WORK ORDER: Throughout the material below, count the lines that include the string "user", then report only the resulting number.

---------- RECORDED DATA ----------

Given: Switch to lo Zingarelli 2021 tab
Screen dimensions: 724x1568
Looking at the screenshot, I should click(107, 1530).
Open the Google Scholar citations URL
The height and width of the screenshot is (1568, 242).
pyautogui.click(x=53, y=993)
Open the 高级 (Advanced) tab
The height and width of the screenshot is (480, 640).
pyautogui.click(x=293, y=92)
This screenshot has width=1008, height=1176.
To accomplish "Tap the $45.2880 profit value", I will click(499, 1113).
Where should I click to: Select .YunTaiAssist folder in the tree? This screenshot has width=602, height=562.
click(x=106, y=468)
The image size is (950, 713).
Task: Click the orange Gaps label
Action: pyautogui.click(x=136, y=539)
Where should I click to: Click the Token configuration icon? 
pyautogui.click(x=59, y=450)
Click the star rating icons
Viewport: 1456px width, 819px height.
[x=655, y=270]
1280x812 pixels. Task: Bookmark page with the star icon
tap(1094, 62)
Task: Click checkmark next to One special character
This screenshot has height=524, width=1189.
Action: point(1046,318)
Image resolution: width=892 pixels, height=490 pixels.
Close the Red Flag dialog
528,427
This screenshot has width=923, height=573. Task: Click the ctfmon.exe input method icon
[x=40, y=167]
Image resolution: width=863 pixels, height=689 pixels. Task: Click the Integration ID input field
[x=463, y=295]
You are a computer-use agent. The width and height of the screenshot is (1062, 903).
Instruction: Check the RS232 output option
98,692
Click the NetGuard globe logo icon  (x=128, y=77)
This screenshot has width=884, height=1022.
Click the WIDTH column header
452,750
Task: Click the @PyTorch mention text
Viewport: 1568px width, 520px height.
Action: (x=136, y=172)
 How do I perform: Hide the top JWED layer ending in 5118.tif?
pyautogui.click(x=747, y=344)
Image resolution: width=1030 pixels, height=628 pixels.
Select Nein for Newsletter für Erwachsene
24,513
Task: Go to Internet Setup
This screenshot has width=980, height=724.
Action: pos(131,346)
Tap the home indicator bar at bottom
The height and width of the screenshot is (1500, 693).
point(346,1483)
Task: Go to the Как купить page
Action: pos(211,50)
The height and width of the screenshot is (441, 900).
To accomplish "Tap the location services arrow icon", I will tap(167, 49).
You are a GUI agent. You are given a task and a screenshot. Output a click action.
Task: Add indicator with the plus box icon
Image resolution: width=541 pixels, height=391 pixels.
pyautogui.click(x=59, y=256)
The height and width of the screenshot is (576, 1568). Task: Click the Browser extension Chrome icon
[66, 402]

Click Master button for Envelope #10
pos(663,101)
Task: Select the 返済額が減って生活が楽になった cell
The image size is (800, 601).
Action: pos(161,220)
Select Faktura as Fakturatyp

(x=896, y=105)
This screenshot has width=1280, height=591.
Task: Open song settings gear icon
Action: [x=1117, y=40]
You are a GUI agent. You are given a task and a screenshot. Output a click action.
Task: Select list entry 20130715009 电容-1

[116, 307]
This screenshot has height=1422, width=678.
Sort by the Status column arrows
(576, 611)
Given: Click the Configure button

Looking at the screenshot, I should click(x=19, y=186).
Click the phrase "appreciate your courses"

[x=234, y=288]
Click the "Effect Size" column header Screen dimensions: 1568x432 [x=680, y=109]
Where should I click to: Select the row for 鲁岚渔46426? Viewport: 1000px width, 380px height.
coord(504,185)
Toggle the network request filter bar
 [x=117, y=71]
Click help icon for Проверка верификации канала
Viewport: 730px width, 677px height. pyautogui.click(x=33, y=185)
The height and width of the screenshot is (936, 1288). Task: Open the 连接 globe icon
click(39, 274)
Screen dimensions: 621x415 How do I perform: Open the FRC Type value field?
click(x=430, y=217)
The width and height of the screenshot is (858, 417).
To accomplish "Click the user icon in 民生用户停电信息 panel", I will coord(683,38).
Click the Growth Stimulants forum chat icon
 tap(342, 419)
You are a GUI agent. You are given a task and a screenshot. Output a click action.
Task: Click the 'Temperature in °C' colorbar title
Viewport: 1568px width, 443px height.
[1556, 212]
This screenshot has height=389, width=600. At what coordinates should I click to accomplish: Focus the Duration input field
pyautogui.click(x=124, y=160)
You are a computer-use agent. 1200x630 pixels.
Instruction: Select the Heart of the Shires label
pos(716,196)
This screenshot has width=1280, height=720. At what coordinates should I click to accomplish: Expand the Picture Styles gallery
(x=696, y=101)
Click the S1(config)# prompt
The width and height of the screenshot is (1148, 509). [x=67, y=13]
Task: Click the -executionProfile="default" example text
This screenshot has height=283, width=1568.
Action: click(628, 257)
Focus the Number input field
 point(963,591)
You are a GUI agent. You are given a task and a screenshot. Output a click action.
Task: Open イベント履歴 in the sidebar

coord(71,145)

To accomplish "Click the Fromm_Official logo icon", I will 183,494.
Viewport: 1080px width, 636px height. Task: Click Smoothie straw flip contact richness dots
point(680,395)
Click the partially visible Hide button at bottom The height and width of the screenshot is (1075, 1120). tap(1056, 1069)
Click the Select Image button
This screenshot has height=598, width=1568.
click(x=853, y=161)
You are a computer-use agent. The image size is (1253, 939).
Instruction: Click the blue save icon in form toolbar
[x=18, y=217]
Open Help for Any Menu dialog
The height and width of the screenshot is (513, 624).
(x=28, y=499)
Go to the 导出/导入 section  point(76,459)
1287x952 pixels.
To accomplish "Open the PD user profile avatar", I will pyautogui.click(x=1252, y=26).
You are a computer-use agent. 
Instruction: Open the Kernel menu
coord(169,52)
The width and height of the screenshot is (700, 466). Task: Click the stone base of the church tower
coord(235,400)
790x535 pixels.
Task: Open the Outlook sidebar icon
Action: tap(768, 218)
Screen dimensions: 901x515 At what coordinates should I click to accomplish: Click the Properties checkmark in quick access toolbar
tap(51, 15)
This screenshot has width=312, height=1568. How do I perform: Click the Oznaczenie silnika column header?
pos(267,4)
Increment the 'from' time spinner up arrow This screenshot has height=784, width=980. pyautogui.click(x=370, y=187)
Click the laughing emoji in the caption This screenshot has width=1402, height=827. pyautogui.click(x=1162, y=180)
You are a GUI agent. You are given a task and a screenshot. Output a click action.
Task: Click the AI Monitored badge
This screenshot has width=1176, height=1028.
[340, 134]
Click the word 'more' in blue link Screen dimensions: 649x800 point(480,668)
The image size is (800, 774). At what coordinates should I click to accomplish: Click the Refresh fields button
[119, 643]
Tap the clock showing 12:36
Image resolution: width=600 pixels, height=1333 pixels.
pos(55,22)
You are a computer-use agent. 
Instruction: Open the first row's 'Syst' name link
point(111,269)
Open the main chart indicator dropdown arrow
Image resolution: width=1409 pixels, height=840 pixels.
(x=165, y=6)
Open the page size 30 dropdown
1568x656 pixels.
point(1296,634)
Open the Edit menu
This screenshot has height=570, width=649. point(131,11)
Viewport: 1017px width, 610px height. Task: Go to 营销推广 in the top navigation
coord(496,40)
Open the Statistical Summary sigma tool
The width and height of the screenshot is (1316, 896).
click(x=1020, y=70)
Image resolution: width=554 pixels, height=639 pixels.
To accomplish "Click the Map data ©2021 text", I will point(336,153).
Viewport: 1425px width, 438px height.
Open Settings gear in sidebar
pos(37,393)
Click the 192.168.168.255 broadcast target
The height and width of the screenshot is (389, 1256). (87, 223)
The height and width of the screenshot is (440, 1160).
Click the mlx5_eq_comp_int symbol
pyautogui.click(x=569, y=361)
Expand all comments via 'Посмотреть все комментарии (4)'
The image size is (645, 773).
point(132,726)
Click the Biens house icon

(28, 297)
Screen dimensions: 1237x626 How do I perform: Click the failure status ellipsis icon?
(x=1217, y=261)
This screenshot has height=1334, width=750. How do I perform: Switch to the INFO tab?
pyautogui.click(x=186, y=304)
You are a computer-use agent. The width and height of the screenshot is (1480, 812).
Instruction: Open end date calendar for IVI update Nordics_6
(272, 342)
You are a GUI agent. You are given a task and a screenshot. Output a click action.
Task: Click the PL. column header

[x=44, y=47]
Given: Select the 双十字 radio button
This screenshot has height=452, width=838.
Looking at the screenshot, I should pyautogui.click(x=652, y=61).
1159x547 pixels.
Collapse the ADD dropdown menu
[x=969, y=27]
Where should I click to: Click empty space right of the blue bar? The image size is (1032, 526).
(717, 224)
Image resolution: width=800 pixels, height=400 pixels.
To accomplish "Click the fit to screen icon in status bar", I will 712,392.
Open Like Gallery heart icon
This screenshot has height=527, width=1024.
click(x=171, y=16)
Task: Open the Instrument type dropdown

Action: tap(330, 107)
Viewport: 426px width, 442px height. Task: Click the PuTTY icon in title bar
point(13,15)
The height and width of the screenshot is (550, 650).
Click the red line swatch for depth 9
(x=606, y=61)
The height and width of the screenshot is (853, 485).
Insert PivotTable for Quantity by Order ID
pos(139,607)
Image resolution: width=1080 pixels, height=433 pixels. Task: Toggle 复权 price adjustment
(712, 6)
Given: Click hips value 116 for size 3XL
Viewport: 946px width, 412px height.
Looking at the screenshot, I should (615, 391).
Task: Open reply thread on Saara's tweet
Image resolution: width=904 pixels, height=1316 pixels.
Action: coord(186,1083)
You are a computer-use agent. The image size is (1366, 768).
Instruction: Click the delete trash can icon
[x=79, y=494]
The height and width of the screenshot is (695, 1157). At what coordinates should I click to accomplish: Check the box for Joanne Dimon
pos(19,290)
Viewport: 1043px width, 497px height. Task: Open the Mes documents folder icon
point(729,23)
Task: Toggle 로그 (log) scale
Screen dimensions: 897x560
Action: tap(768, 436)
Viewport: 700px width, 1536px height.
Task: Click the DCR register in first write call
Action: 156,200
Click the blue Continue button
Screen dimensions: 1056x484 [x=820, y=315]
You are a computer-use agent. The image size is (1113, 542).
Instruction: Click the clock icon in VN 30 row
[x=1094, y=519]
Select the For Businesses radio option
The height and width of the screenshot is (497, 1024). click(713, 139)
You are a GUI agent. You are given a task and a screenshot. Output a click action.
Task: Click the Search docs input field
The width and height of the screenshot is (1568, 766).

----------

ANSWER: 2